─── Material for this task

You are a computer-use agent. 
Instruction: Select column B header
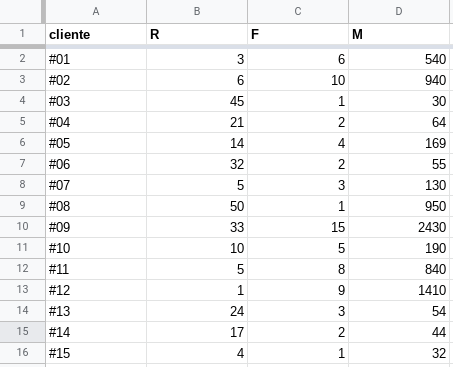point(197,11)
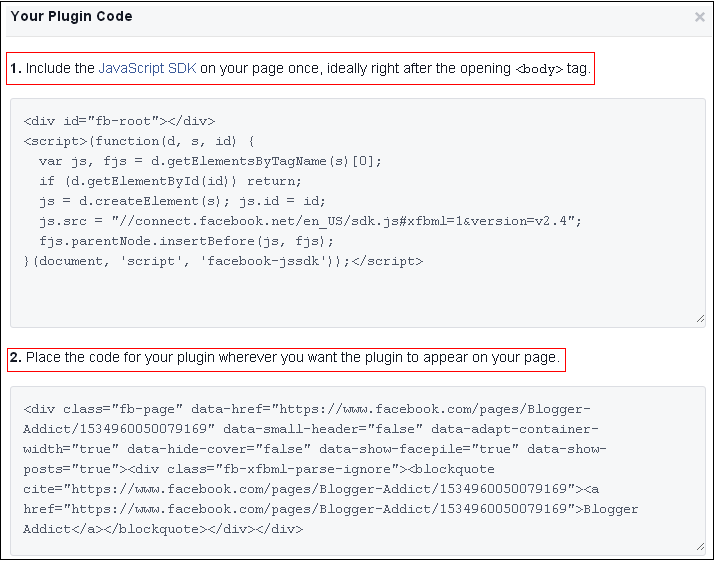Click the closing Addict</a></blockquote> line
714x561 pixels.
tap(163, 529)
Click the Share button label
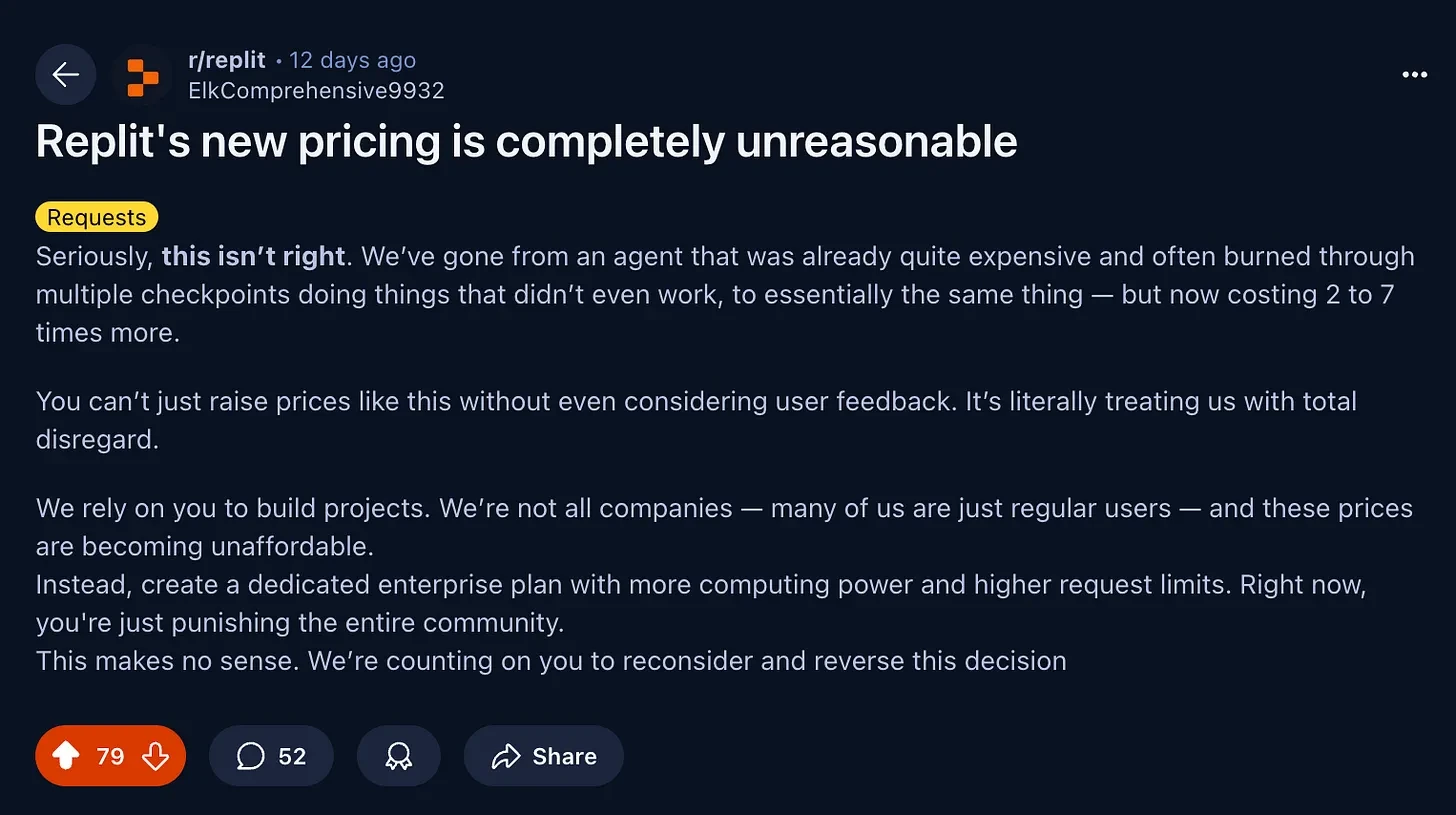The height and width of the screenshot is (815, 1456). pos(564,756)
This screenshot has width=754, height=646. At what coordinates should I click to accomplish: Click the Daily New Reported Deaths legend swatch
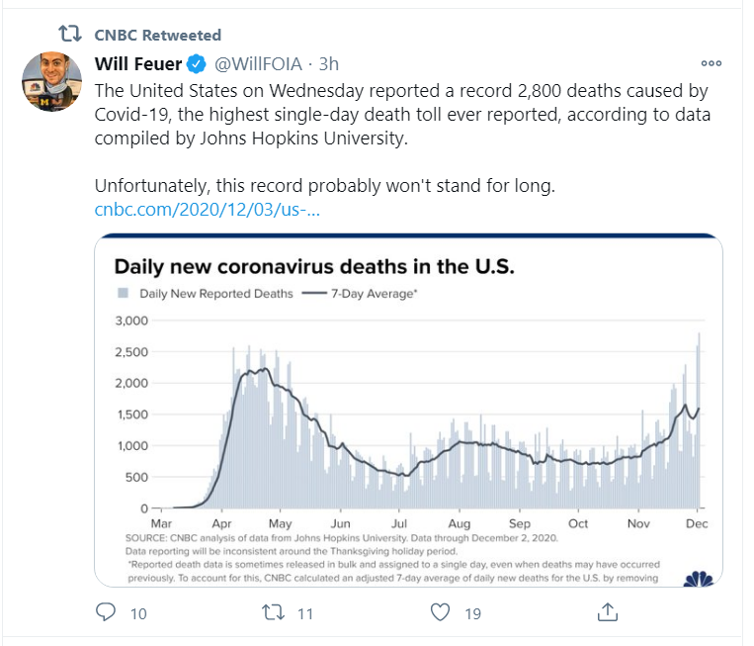(123, 294)
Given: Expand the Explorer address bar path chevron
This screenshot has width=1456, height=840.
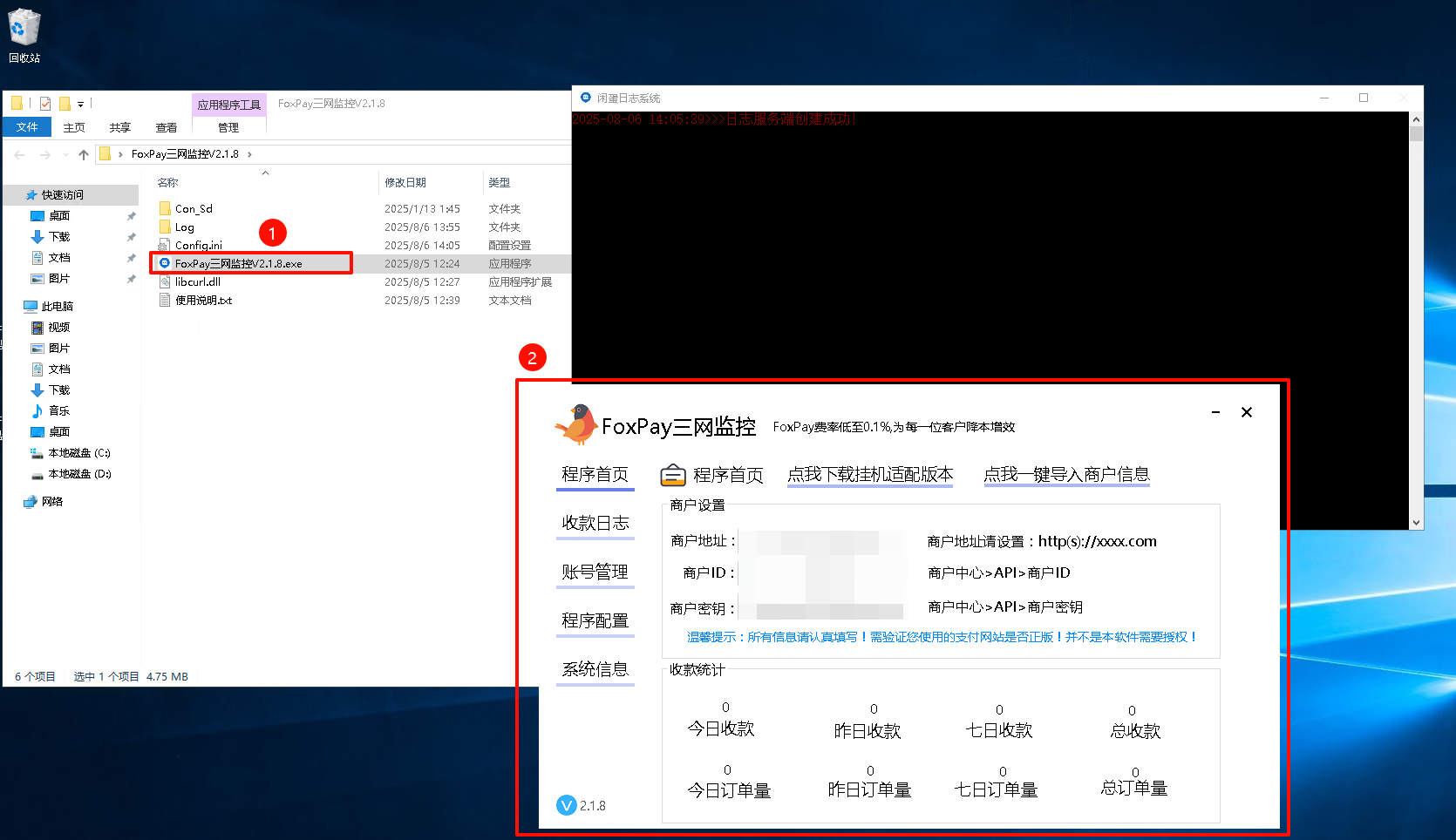Looking at the screenshot, I should [x=249, y=154].
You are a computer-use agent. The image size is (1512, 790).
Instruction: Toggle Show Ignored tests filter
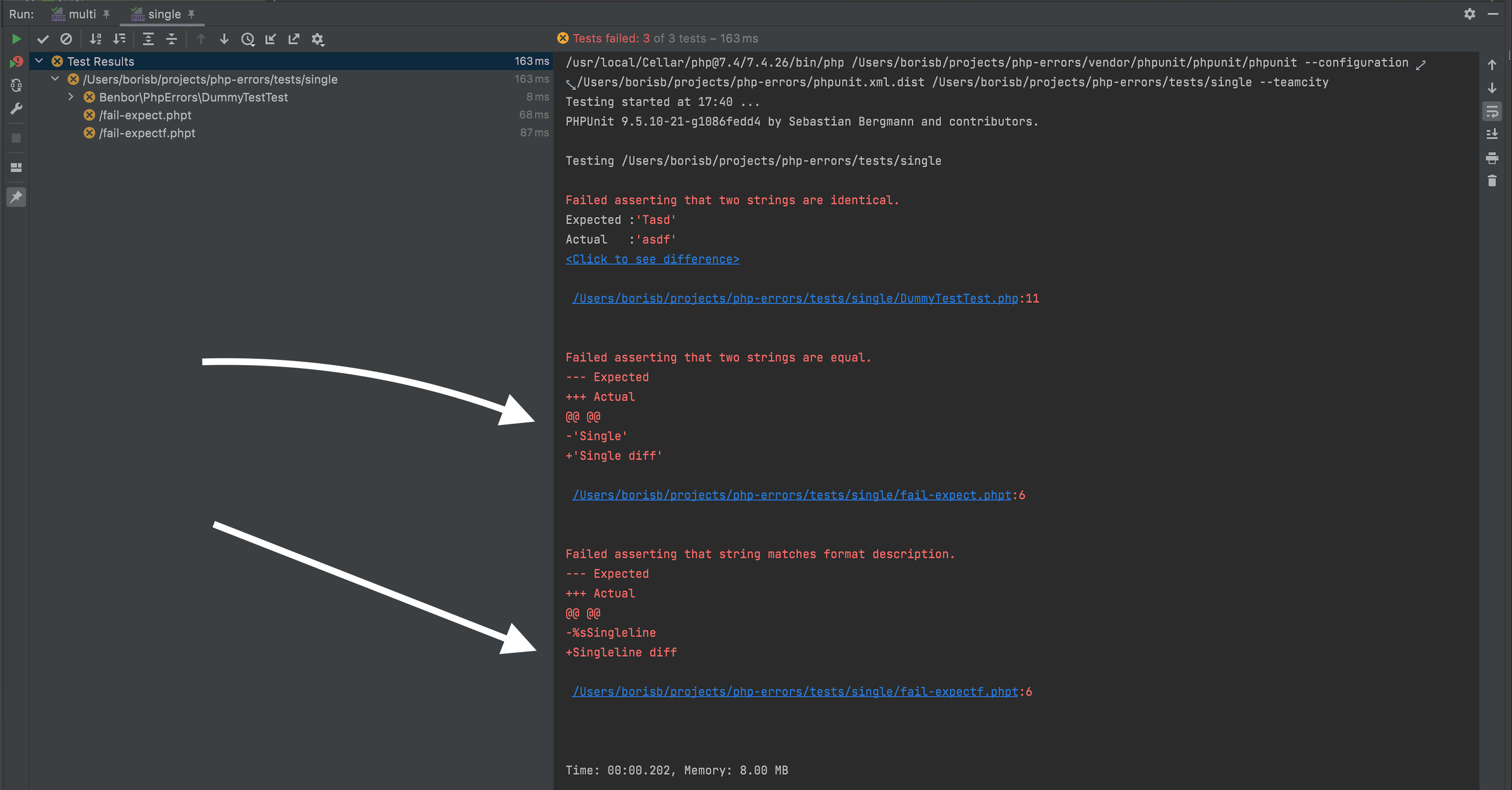(67, 39)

──────

Reproduce every line of the material above verbatim, leaving out the pictures.

You are a computer-use agent. 
Instruction: Select column B header
point(197,11)
Click the closing Addict</a></blockquote> line
714x561 pixels.
tap(163, 529)
Click the Share button label
The height and width of the screenshot is (815, 1456). pos(564,756)
This screenshot has width=754, height=646. At what coordinates should I click to accomplish: Click the Daily New Reported Deaths legend swatch
(123, 294)
Given: Expand the Explorer address bar path chevron
This screenshot has width=1456, height=840.
Looking at the screenshot, I should [x=249, y=154].
You are a computer-use agent. The image size is (1512, 790).
Instruction: Toggle Show Ignored tests filter
(67, 39)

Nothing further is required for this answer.